Textauszug:
____________
Verhinderungspflege kann in Form von Reisekosten der zu pflegenden Person bestehen
Ein Anspruch auf Verhinderungspflege gem. § 65 I 2 SGB XII kann auch in Form von Reisekosten der zu pflegenden Person bestehen (hier: Teilnahme an einer Ferienfreizeit in Dänemark).Die vom Sozialleistungsträger zu übernehmenden Kosten sind nicht generell auf die Kosten zu beschränken, wie sie im Rahmen einer kurzzeitigen vollstationären Unterbringung angefallen wären. Zu übernehmen sind die angemessenen Kosten. Dies hat das Landessozialgericht Schleswig-Holstein mit Urteil vom 26.11.2014 – L 9 SO 33/11 entschieden.
Der 1984 geborene Kläger ist schwerbehindert mit einem Grad der Behinderung von 100 und pflegebedürftig. Er lebte im streitigen Zeitraum bei seinen Eltern und wurde von diesen gepflegt. Gerichtlich bestellte Betreuerin des Klägers ist seine Mutter. Der Beklagte gewährt ihm laufende Leistungen der Grundsicherung im Alter und bei dauerhafter Erwerbsminderung nach dem Vierten Kapitel SGB XII. Der Kläger arbeitet in einer Werkstatt für Menschen mit Behinderungen der Ostholsteiner Behindertenhilfe gGmbH.
____________
Vorliegende Auflistung:
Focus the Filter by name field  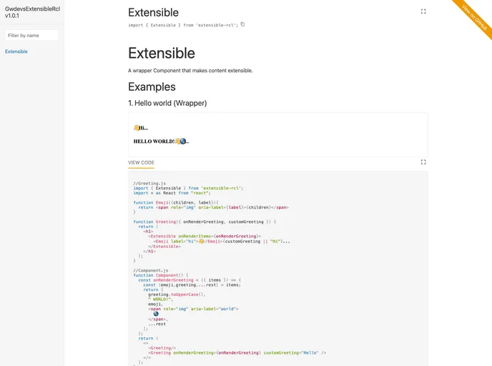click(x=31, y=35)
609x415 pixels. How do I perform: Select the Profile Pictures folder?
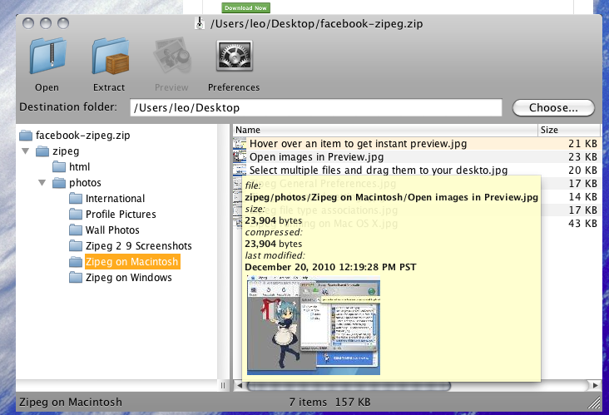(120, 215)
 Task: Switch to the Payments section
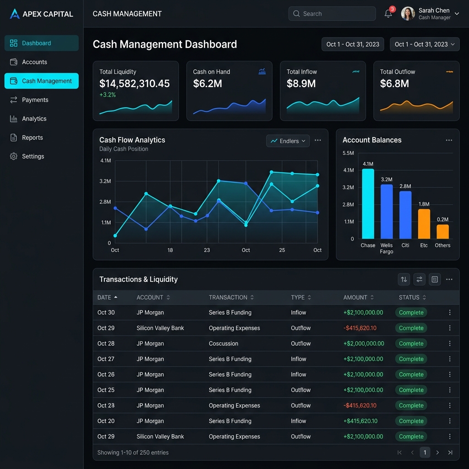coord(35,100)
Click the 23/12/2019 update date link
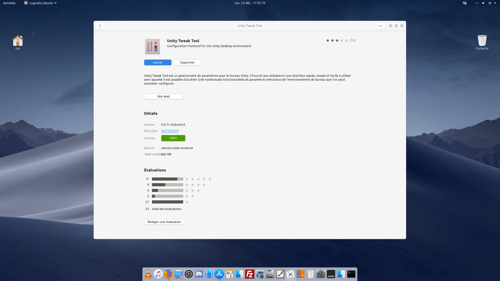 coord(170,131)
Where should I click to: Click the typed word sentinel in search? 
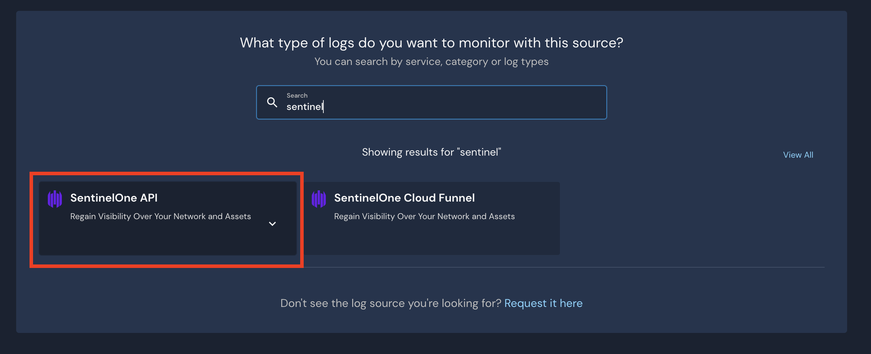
____________
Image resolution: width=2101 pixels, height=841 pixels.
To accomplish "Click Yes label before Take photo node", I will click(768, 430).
____________
Zu lösende Aufgabe:
Geben Sie den Abschnitt des Textauszugs über die Verhinderungspflege von „Verhinderungspflege kann in“ bis einschließlich „SO 33/11 entschieden.“ wortgetreu wieder.

Antwort zur Aufgabe:
Verhinderungspflege kann in Form von Reisekosten der zu pflegenden Person bestehen
Ein Anspruch auf Verhinderungspflege gem. § 65 I 2 SGB XII kann auch in Form von Reisekosten der zu pflegenden Person bestehen (hier: Teilnahme an einer Ferienfreizeit in Dänemark).Die vom Sozialleistungsträger zu übernehmenden Kosten sind nicht generell auf die Kosten zu beschränken, wie sie im Rahmen einer kurzzeitigen vollstationären Unterbringung angefallen wären. Zu übernehmen sind die angemessenen Kosten. Dies hat das Landessozialgericht Schleswig-Holstein mit Urteil vom 26.11.2014 – L 9 SO 33/11 entschieden.